Iphinoe inermis Sars, 1878

Iphinoe inermis Sars, 1879: 508–510, pl. 17–18; Carus, 1885: 458 (descr. male, female el latin); Stebbing 1913: 4 (redescr. male, female); Fage 1933: 166–169; Fage 1940: 3–4, fig. 1 I; Fage 1944: 113–114, fig. 1; Fage 1951: 46–47, fig. 39; Picard 1965: 174, 273; Gamulin-Brida 1974; 28, 75. Nodot et al., 1984: 152–153.

Material examined. 3 adult males, st. 2; 5 adult males, 2 preparatory males, st. 10.
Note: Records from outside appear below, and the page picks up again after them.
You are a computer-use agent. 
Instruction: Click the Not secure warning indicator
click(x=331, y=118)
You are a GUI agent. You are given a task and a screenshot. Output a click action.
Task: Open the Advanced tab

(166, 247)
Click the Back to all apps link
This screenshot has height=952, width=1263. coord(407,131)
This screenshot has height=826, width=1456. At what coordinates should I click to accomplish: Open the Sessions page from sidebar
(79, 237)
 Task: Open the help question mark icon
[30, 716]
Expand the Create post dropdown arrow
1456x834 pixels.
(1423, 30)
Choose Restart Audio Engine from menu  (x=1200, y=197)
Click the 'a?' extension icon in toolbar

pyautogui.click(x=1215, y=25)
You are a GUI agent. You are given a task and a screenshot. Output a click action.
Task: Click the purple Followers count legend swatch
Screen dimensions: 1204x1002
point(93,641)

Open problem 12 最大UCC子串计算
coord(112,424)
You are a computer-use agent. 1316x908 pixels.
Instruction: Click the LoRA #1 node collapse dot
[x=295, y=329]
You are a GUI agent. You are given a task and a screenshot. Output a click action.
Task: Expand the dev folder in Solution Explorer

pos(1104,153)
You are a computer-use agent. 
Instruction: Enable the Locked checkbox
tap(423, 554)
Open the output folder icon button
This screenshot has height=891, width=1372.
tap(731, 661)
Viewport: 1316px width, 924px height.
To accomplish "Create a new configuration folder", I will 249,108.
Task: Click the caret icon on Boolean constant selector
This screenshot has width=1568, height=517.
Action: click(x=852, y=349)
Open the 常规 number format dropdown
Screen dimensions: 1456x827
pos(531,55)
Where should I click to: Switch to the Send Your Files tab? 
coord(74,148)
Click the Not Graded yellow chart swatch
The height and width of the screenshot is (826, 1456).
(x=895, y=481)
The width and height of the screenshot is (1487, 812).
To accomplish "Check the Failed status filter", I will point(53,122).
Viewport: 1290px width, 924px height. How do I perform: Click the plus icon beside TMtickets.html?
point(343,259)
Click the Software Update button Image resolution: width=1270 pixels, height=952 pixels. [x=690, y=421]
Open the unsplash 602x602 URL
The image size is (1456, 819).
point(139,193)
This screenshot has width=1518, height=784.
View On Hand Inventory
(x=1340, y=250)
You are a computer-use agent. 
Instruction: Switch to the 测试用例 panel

Remarks. The Iphinoe inermis group is named after Iphinoe inermis (sensu Ledoyer 1965). This species group is characterized by having a shorter first antennae than body length in males. This trait is shared with I. meiotica, although I. inermis has pinnate setae on the uropod peduncle. Moreover, females are characterized by having a CL/ CD ratio of ≥2, a longer pereopod basis than the other articles put together, and a seta formula of 8; 4+11.

The adult females from station 10 have 7 setae and a terminal one on article 2 of the uropod, which were not reported by Ledoyer (1965). The pereopod basis shape is arcuate because it follows the sinuous anterolateral edge of the carapace.

Distribution and ecology. South-western Mediterranean (Sars 1879; Dauvin et al. 2017); north-western Mediterranean (Fage 1933,1951; Ledoyer, 1968; Desbruyères et al. 1972 –1973; Corbera & Cardell 1995); Atlantic Ocean, Canary Islands-Gran Canaria (Corbera et al. 2002); Adriatic Sea (Gamulin Brida 1974). Up to now the presence of I. inermis had been restricted to sectors 8 and 9 of the Bianchi (2004) classification (Marusso 2006), whereas we confirm the presence for area 9 (Table 3).

Iphinoe inermis was found on fine sand by Sars (1879) and Ledoyer (1965), in Cymodocea meadows and fine sand by Corbera et al. (2002), and on infralittoral fine sand by Gamulin Brida (1974). The specimens found in this study confirm a preference for sandy biocenosis.